The point for the original poster is that MathCAD can handle complex numbers but I don't know how well it does this or what it does in the context of a reduction.

 

[Mark44]

It's not true that the range of cube root is real numbers - it's not even true for the cube root of one.

$\sqrt[3]{-1} = -1$ and $\sqrt[3]{-8} = -2$, which you can verify by raising -1 and -2 to the third power, respectively.
All of the odd roots (cube root, fifth root, seventh root, etc.) have real values for any real numbers.

Take a look at this MathCAD paper - http://gekor-it.de/media/81174be56cf4ccc5ffff870fac144233.pdf - where the author shows the cube roots of one to be (1, (-1/2)+(√3 i)/2, (-1/2)-(√3 i)/2).

Sure, there are n values for the nth root of any real number, but the principal cube root (or fifth root or seventh root, etc.) of any real number is a real number.

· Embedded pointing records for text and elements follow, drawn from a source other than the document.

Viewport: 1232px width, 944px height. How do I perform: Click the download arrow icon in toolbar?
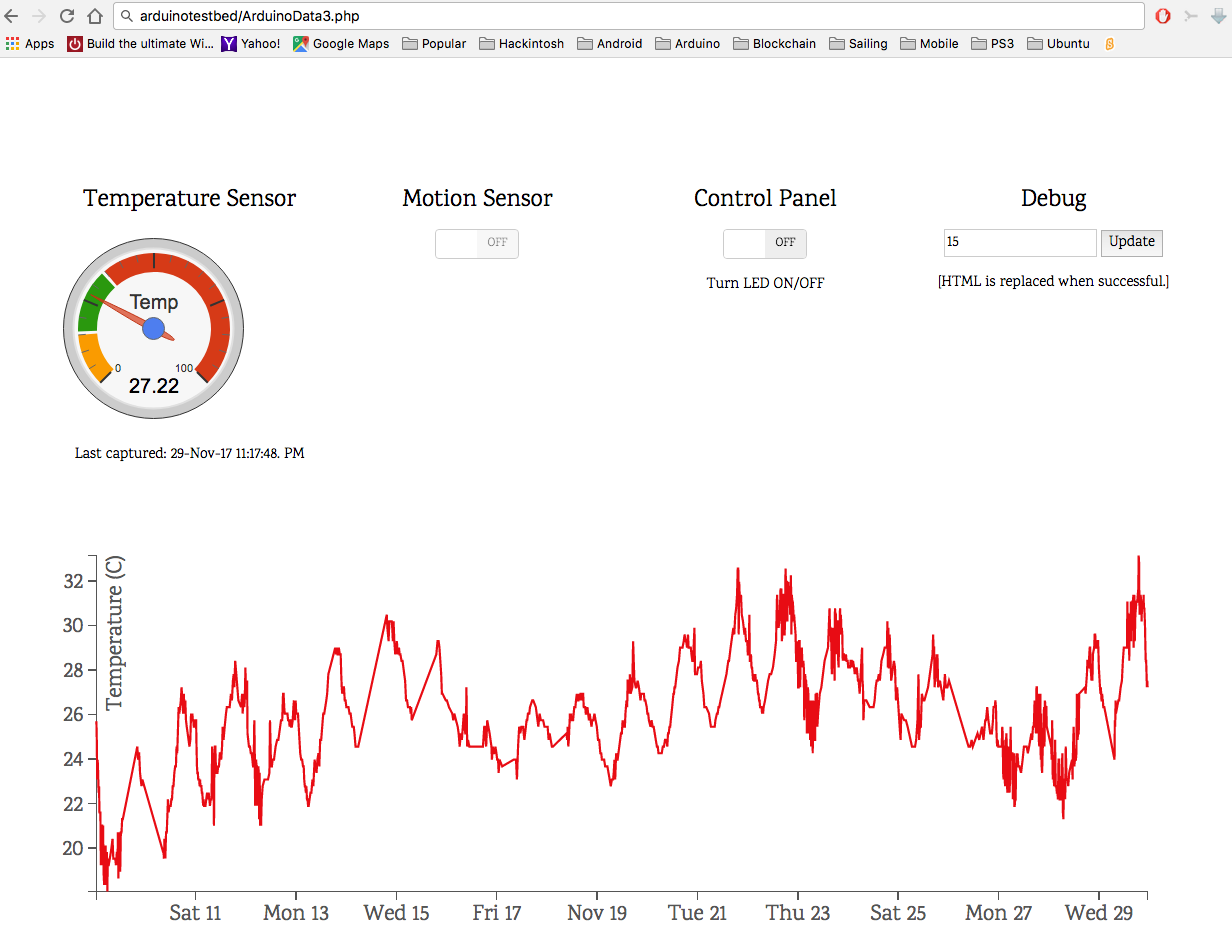pyautogui.click(x=1216, y=16)
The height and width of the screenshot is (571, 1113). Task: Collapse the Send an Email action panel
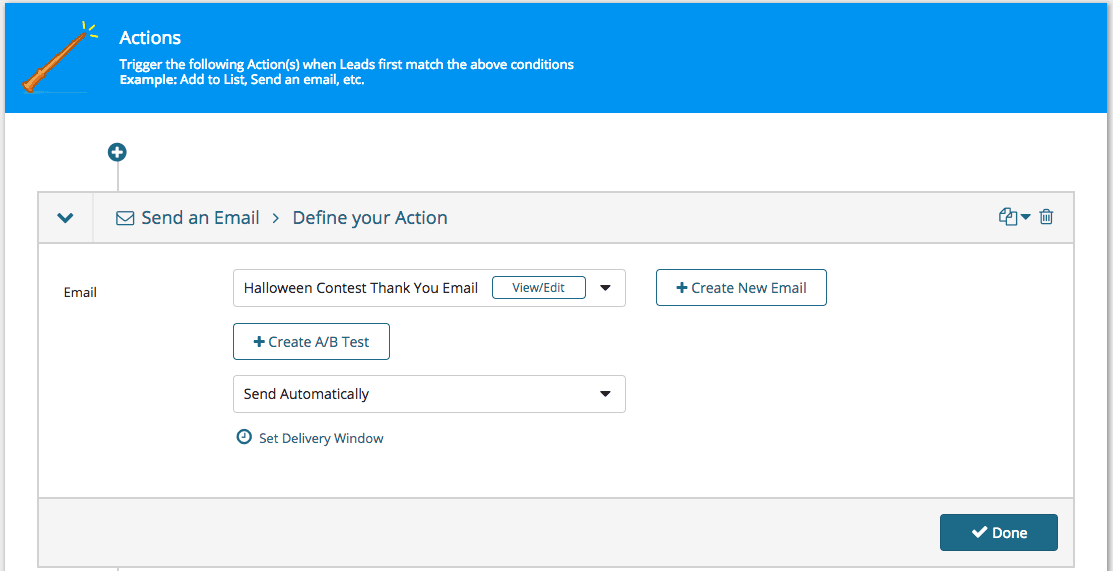pyautogui.click(x=65, y=218)
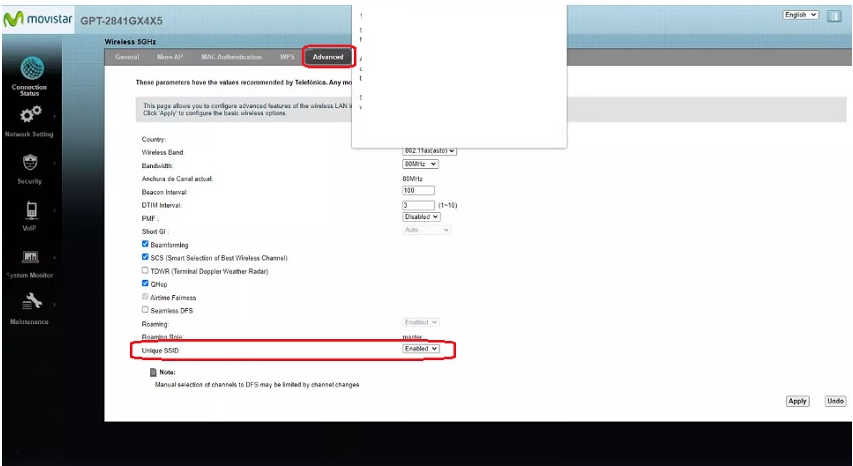
Task: Open the English language selector
Action: click(801, 15)
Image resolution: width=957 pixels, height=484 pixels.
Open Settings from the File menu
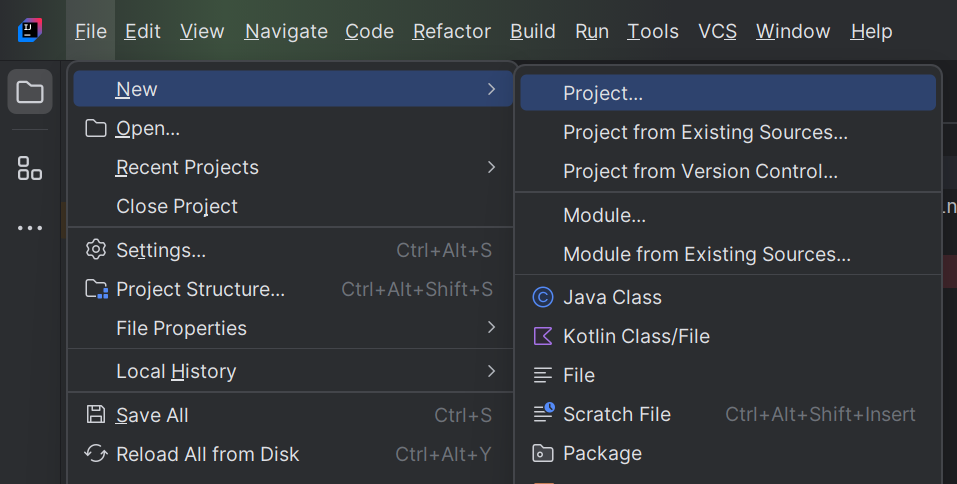point(161,250)
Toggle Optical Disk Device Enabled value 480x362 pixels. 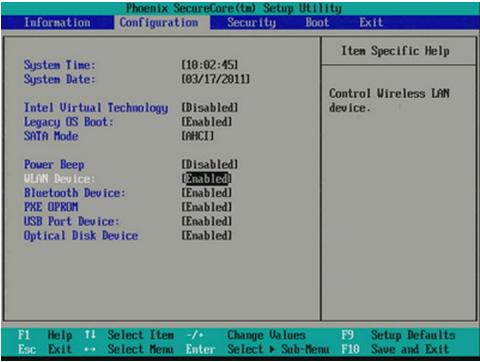tap(207, 236)
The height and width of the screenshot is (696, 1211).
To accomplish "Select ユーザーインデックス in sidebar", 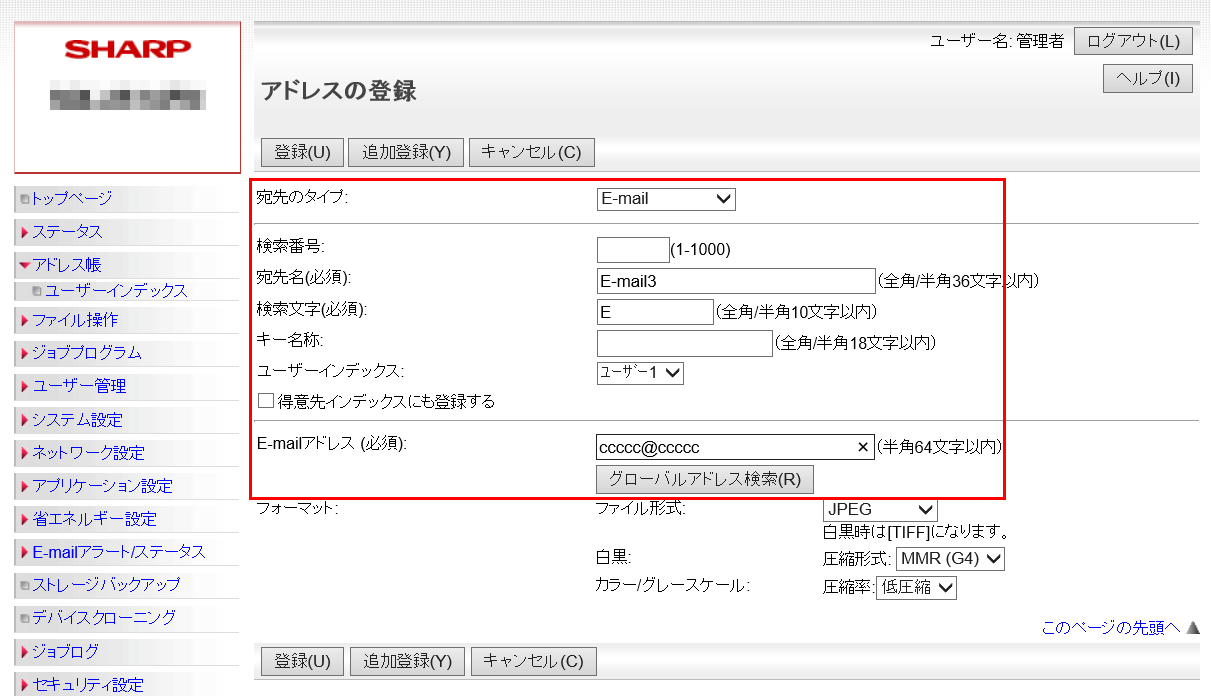I will pyautogui.click(x=116, y=291).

The principal cube root of 1 is 1, just as the principal square root of 4 (denoted $\sqrt{4}$) is 2, even though -2 is also a square root of 4. All of the odd roots have one real number principal root, so if you take the cube root of -2, you should get a real number back.

You can see the same result in the Wikipedia article on the root of unity: https://en.wikipedia.org/wiki/Root_of_unity .

The point for the original poster is that MathCAD can handle complex numbers but I don't know how well it does this or what it does in the context of a reduction.

My point is that MathCAD (or whatever) is able to find the square root of a positive number, but should also be able to take an odd root of a negative number, producing a negative real number. Due to the algorithm used, it isn't able to do so, and I gave a workaround for this inability.

 

[DavidHume]

I see - your workaround should be fine as long as you only care about the principal root.